Sam Mims. Mims is in the House of Representatives and is from McComb. Like Dunn Lampton, who also finished fourth in the field of nine in 1998, Mims would face a difficult challenge even if there was a huge split among the large number of primary voters are in Rankin, Lauderdale, Jones, and Lowndes Counties, where he is unknown. Bet: Out.

Dean Kirby. Kirby, a Rankin County Senator, risks a possible Senate leadership position under Bryant if he ran, so he is not viewed as a likely candidate. Kirby finished fifth in a primary field of nine in the 1996 race eventually won by Pickering, collecting only 9% of the vote. Bet: Out.

Greg Snowden. Snowden is a House member from Meridian, who would have to overcome many of the same challenges to win. Bet: Out.

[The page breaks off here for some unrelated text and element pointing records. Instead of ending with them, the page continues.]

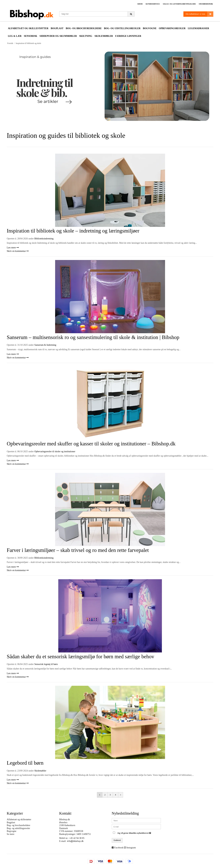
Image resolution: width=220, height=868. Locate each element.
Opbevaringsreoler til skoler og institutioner (55, 452)
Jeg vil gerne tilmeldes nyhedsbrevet (134, 832)
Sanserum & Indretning (45, 345)
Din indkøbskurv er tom (199, 14)
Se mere (10, 834)
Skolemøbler (40, 771)
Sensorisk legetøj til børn (46, 664)
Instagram (131, 847)
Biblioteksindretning (44, 239)
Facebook (119, 847)
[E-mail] (136, 826)
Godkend (117, 840)
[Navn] (136, 820)
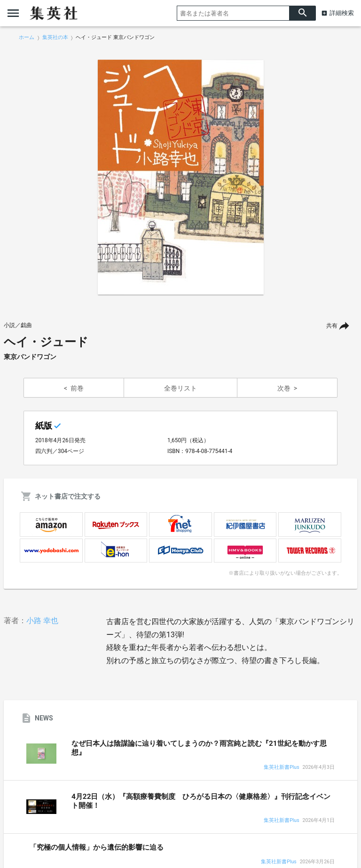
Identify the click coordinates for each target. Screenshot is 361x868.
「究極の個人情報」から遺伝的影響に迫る (96, 847)
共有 (332, 326)
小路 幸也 (42, 620)
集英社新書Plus (281, 767)
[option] (180, 177)
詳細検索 (342, 13)
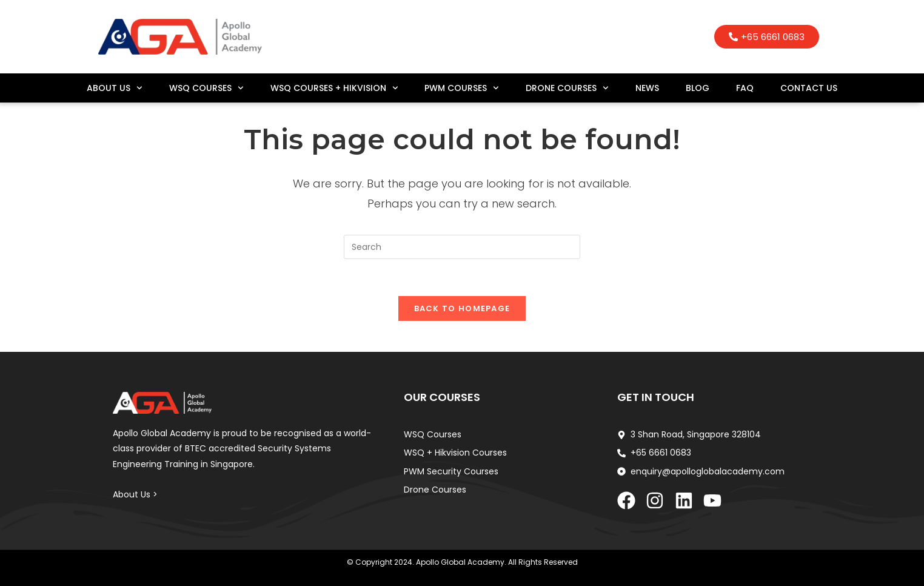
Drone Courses (567, 88)
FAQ (745, 88)
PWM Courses (461, 88)
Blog (697, 88)
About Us (115, 88)
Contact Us (809, 88)
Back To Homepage (462, 308)
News (647, 88)
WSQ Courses (206, 88)
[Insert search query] (462, 247)
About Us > (135, 494)
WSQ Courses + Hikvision (334, 88)
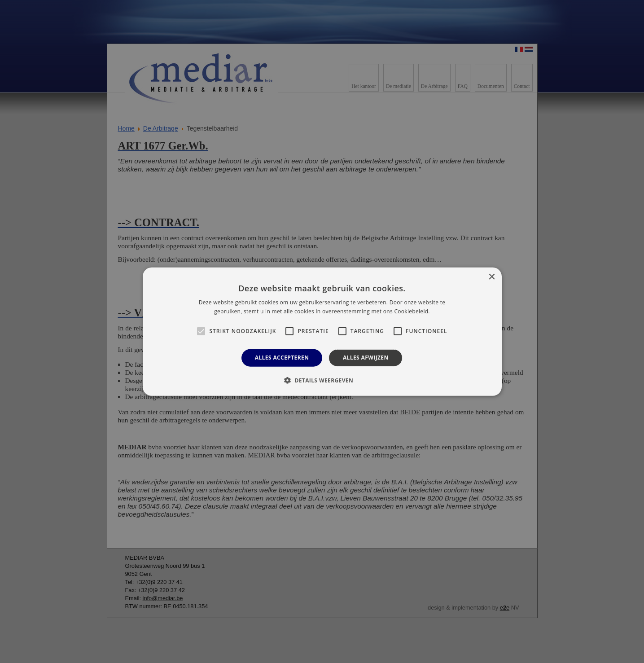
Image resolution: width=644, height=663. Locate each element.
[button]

Arthur Johnston. Johnston is currently the Chancery Clerk of Madison County. District-wide fundraising would be extremely difficult, meaning he would be seriously challenged to raise his almost universally unknown name id. Bet: Out.

Heath Hall. Hall finished fifth in the field of nine in the 1998 Congressional GOP primary that resulted in Ronnie Shows election over Delbert Hosemann, getting just under 12% of the vote and not raising much money. Bet: Out.

Craig Ziemba. Military service is a district strength, but his unlikely ability to raise money and lack of name id would be an insurmountable two-fold challenge. His newspaper articles may give some pause. He supported Ross in the primary. Bet: Out.

Others
Most people believe that Delbert Hosemann, the GOP nominee for Secretary of State, and Stacey Pickering, the GOP nominee for Auditor, would have sought the office had they been aware that Chip Pickering was not going to run for re-election. The possibility remains that if the field does not develop or if they lose in their general elections, they could immediately pursue a Congressional run. Some would like to see Mike Parker enter the race, as well. Jackson businessman David Landrum, Aubert Kimbrell, Legislative Director for Congressman Wicker, and Gene Walker, the Chairman and CEO of the Bank of Forest, have also been mentioned in the rumor mill, but it is too early to tell if any of them has serious interest in the race. With the exception of maybe Parker, none of them would be in the top tier.

The bench strength that exists on the R side is solid, though many of these potential candidates should consider heeding the call in state legislative races where the need is greatest.